What we need, is to get non polluting engine/point of use tech out there, asap! And h2 is the only tech which provides the range, due to refueling speed, to replace many applications.

Without end of use clean tech, we have zero hope.

Any environmentalist should be happy, joyful, exuberant with h2.

Sadly, endless division exists.

Sounds plausible. Is the idea to build pipes out of the same stuff? Might be worth mentioning that fibre composite essentially means epoxy with fibres in, which is not necessarily environmentally superb in the thousands of miles of pipes format.
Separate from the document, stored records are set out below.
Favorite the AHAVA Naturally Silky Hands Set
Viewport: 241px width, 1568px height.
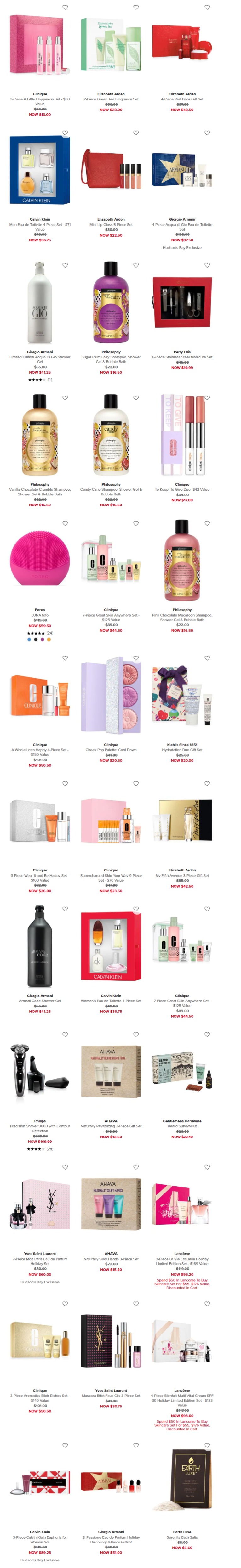point(136,1167)
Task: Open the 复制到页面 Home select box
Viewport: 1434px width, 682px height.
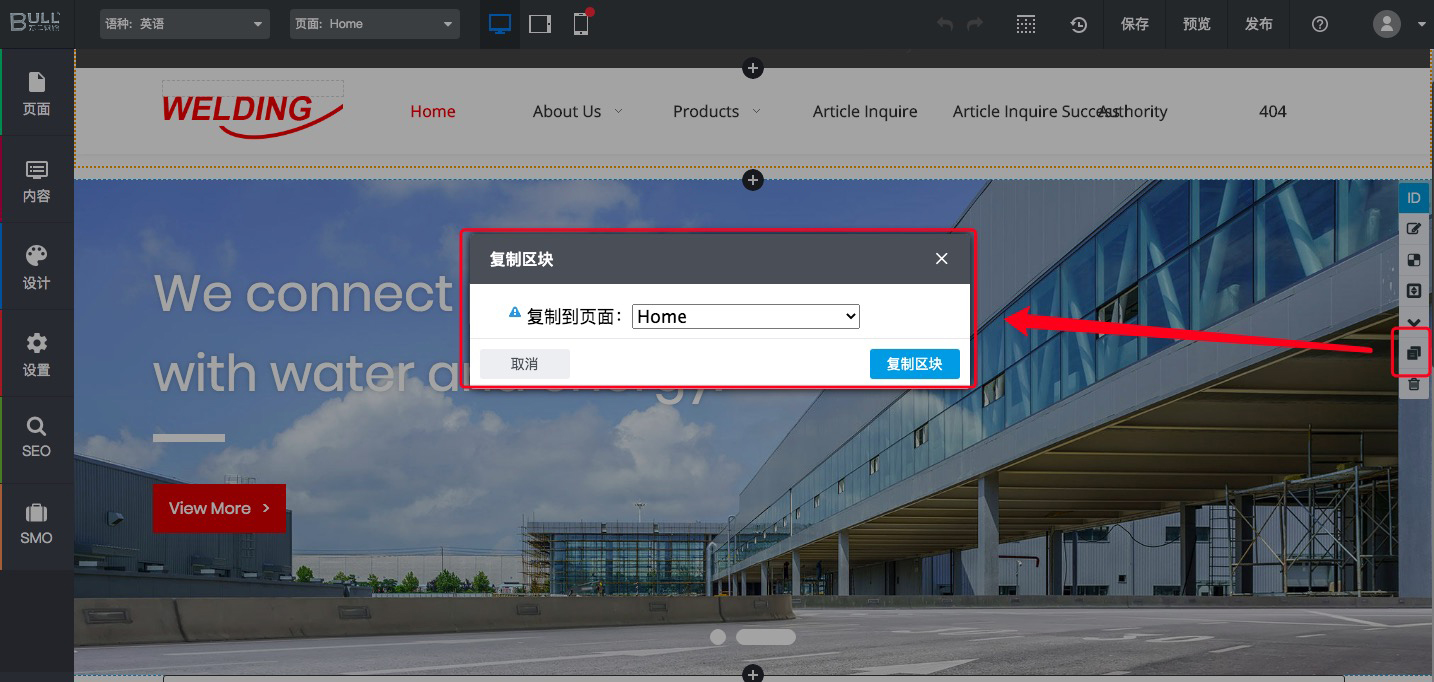Action: (746, 317)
Wonder how people will deal with burying very stiff pipes without them breaking when the ground moves. Maybe sections with rubber joints, though the joints would leak.
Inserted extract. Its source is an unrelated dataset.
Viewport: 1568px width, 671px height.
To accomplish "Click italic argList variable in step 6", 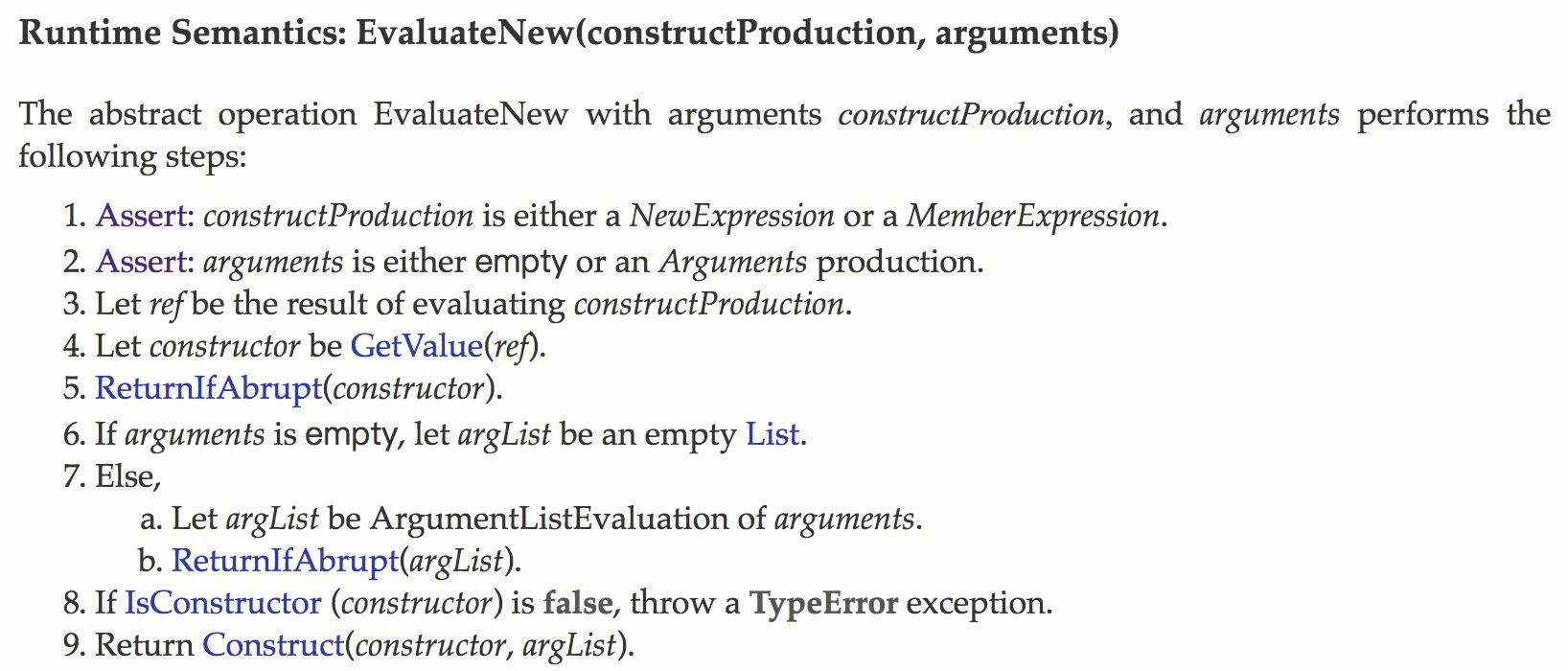I will 504,434.
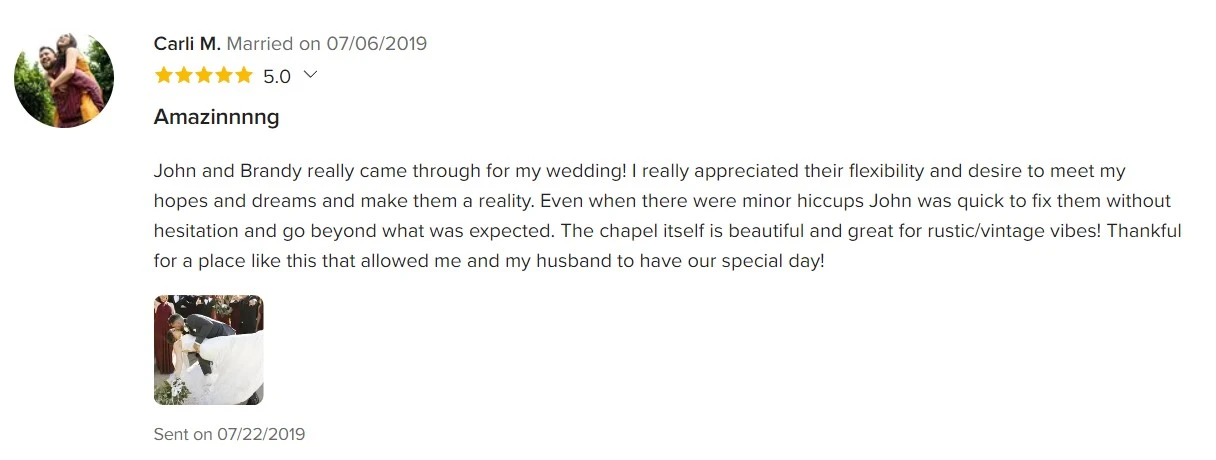Open Carli M.'s round profile photo

[64, 78]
Whatever Mirai tanks are made of.
The Mirai needs check ups and part replacement every 5000 miles[1]. It is car sold at a huge loss (middle 5 to low 6 digits) because the tech is super expensive.

[1] https://ds.jerrysgarageinc.com/service-schedule/complete/toy...

Incredible.

Did you read this? Or just pass it off, as disinformation?!

First two I checked, were tires, joints, wipers, fluid levels, etc.

Oh yeah, that's so expensive!

Listen, this new tech. Yes, Toyota is playing it safe, and examining said new tech regularly.

Way to use actual corporate responsibility against them!

Meanwhile, this is a diversion away from storage. You're just responding with unrelated info. What is it with the anti h2 crowd?!

And every 10000 miles an inspection of the storage tank, the hydrogen pipe system and the fuel cell's cooling system. (Or 15000km in Europe) https://forum-alternative-antriebe.de/index.php/topic,7495.0...

The question is can this interval be reduced once the technology matures?

Let's look what the Miria II brings in that regard.

Compressed or chilled hydrogen storage is hard. I am huge fan of using geological structures for it (salt caverns f.e.), as they are voluminous the pressure route will be an unnecessary cost and security risk.

What is it with H2 crowd and their persecution fetish?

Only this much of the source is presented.